There’s a boy with quite a history at my school. From the first day in class, he displayed a great deal of anger. He is a small, balled up boy who frequently closes his eyes, puts his head down or way back, and shakes his head and rubs his face. I have talked with his mother several times and she says that indicates he doesn’t like what he’s hearing. What he doesn’t like, it turns out, is just about everything. Basically, he’s one of those people who wants the world to just be different.
While he frequently makes cogent comments in class and follows along more or less, he also makes rude and derisive comments. No one else in the class is remotely like this, so he really stands out. He needs protection b/c he is clearly disordered in some way, yet he needs to stay engaged with the activities in class.
Today we were going over a story we will test on tomorrow. We had started this yesterday. I use pictures representing aspects of the story. After going through the story again, I started showing the pictures, asking students in turn to respond to the picture with an appropriate phrase or word from the story. They could look at the story (the test will be the same without the story in front of them). So when this student’s turn came, he was trying but suddenly slammed his hands down on his desk and yelled at two other students to shut up.

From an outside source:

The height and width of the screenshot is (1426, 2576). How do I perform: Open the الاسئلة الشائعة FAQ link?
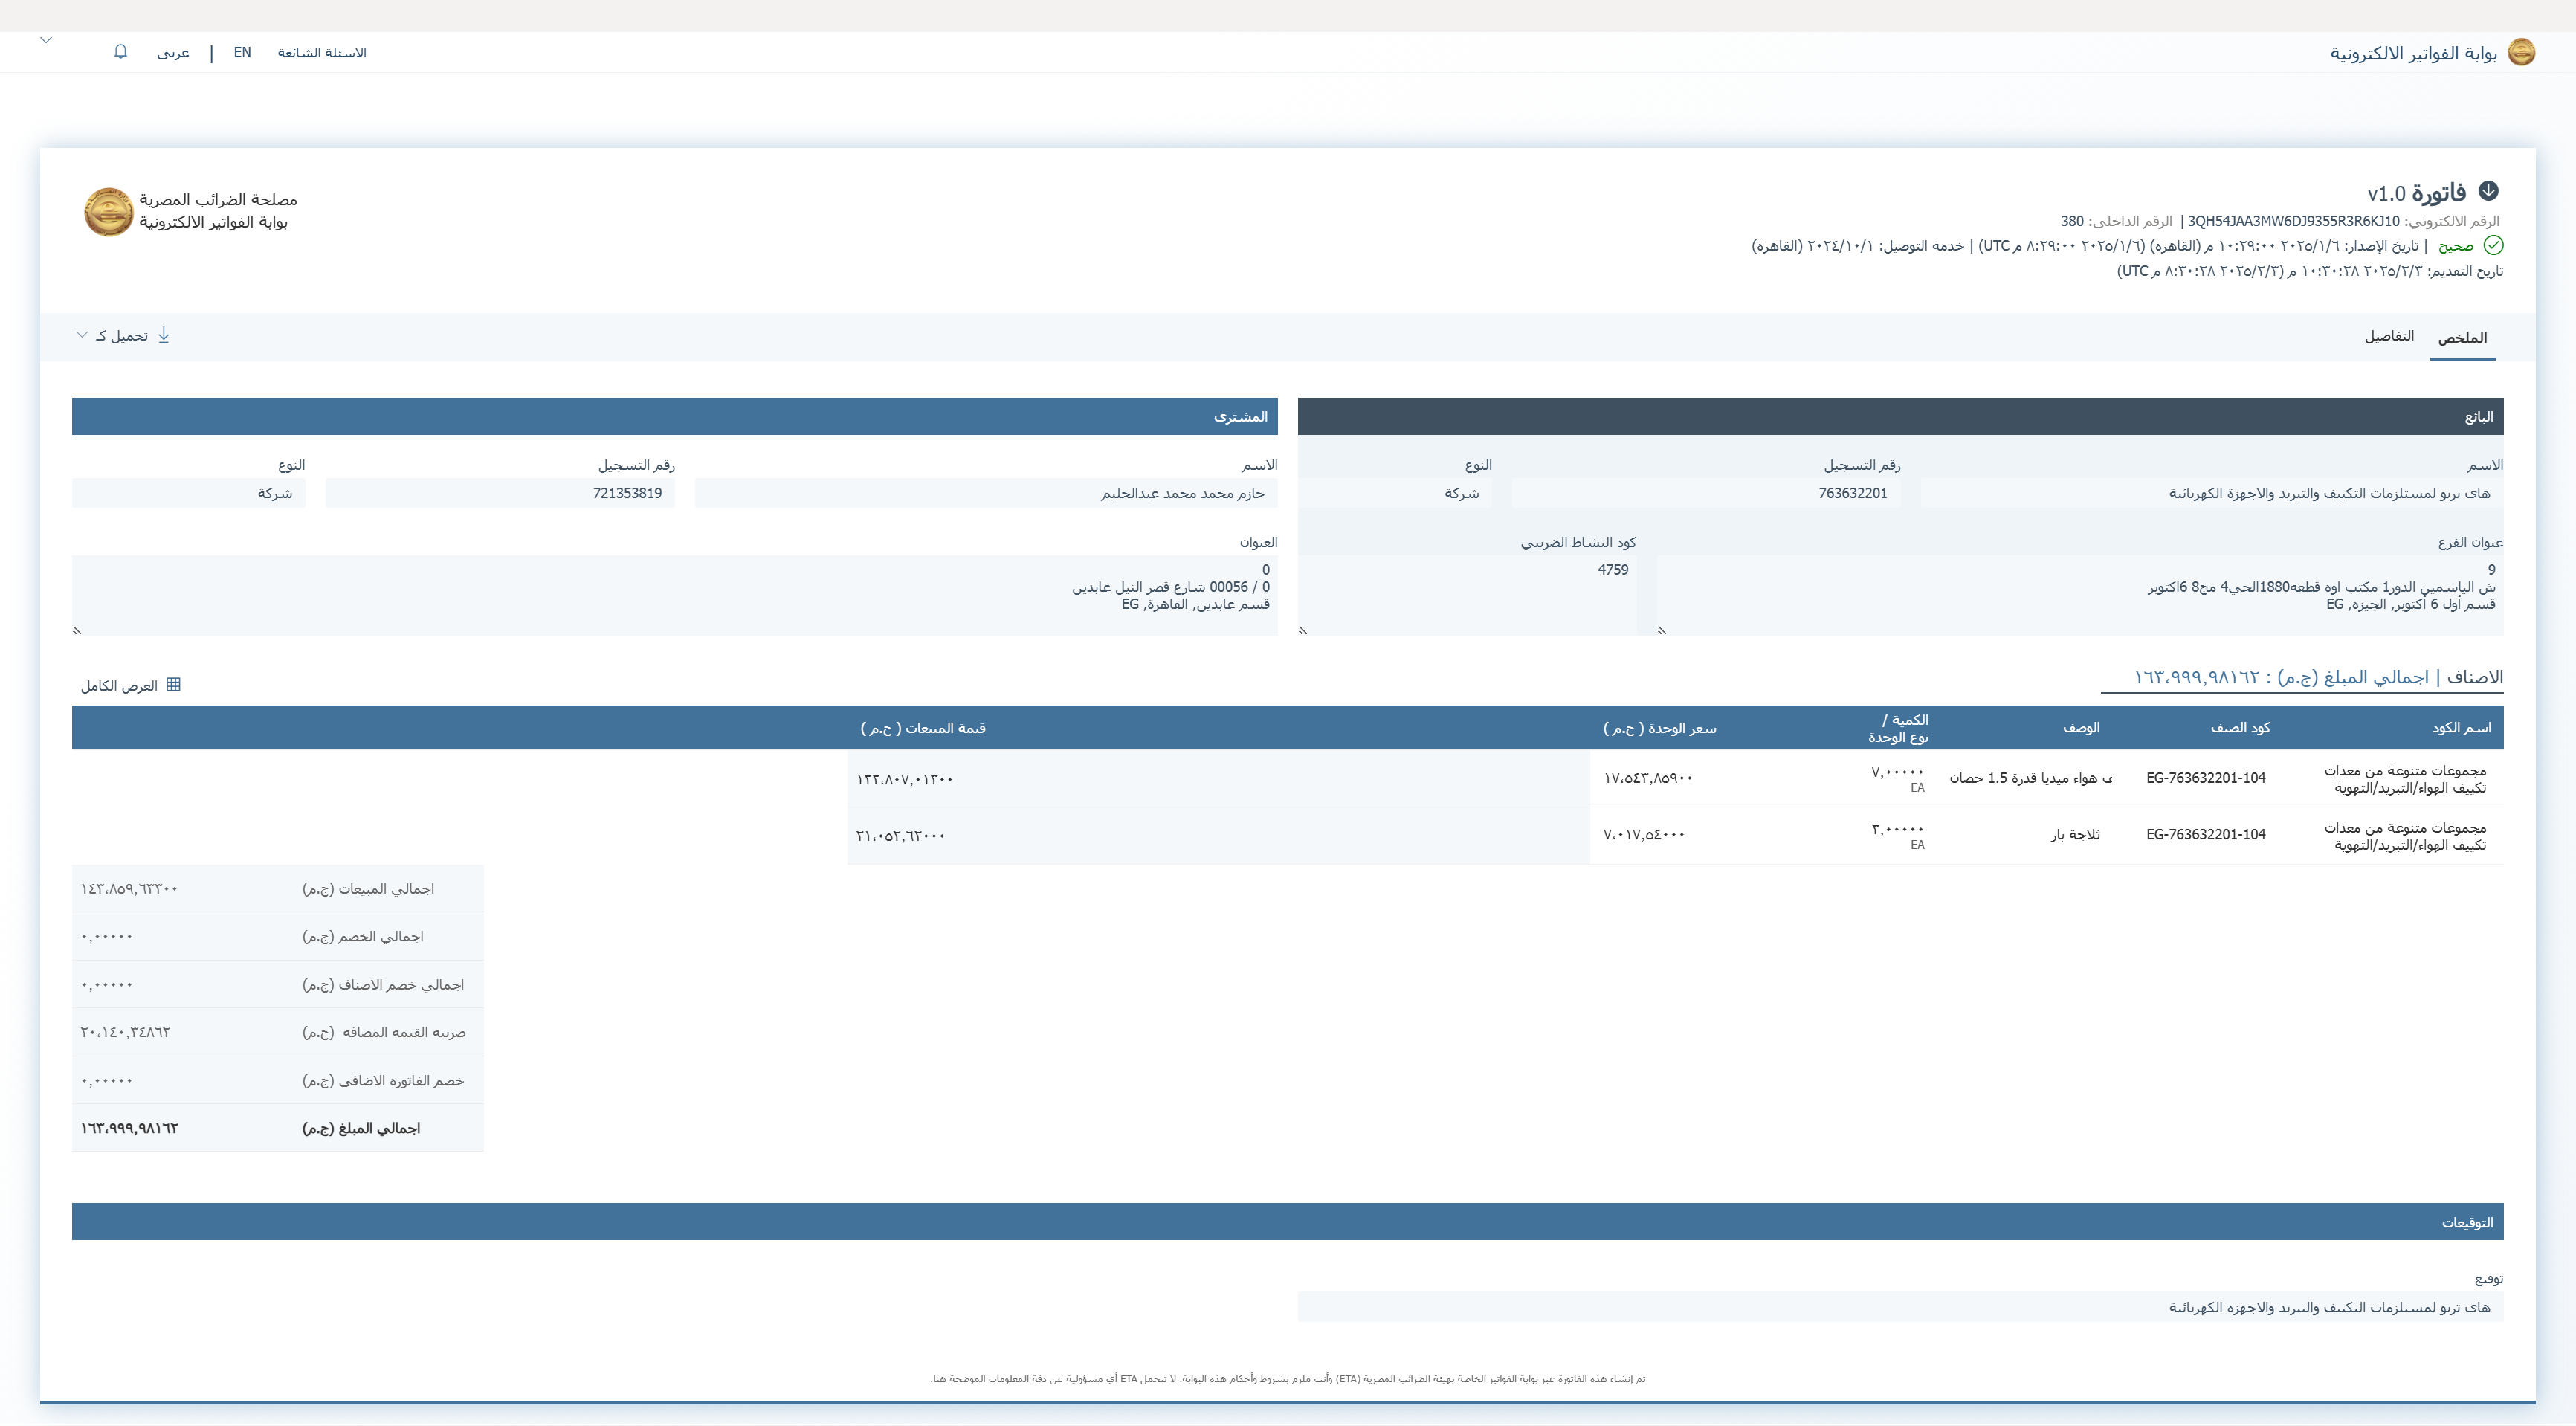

He went back to trying to get the answer but again yelled at them and went into paroxysms of disgust and anger. After another try, he seemed to fold, so I casually said we’d move on and come back to him. During this exchange, I looked at the two kids he was addressing and admonished them. I knew very well the three of them had a long history, complicated by a rivalry over the girl. The other two kids hang out in my room during lunch and are very good students, but they go out of their way to needle this kid.
So during study hall, the counselor who heads the team that works with this boy (good thing about this school – they have a team that works with troubled kids) came by and I gave her a heads up on it. Let me say here that he was involved in a very serious incident in which he was the ’good guy’, so it’s not like he is some sort of spoiled kid or lazy kid or these other labels teachers often put on kids. He is seriously troubled but not enough to be expelled.
I looked him up after school and asked if he was clear now and told him I did not see what the others were doing, but I’d watch tomorrow. He said things were now OK. It’s difficult for several reasons to win this kid over, but the school is grateful I’m working with him since it was not at all clear he’d be kept in the school. And let me be clear, during the classroom incident, he was asserting himself, not aggressing against anyone. He was inappropriate in the way he did it but he’s only 15 and not in good control anyway, so I quickly evaluated what he was doing in light of the history I know and what I’ve seen in my class. He wasn’t actually violating any “rule” other than yelling shut up to people who were trying to upset him.
I will speak to the two students tomorrow and explain to them that while this is just teasing to them, it is not to me because my job is to teach the other boy and I cannot do that when they bring their issues into the classroom. The boy should be moved to another class but there’s only one Latin teacher.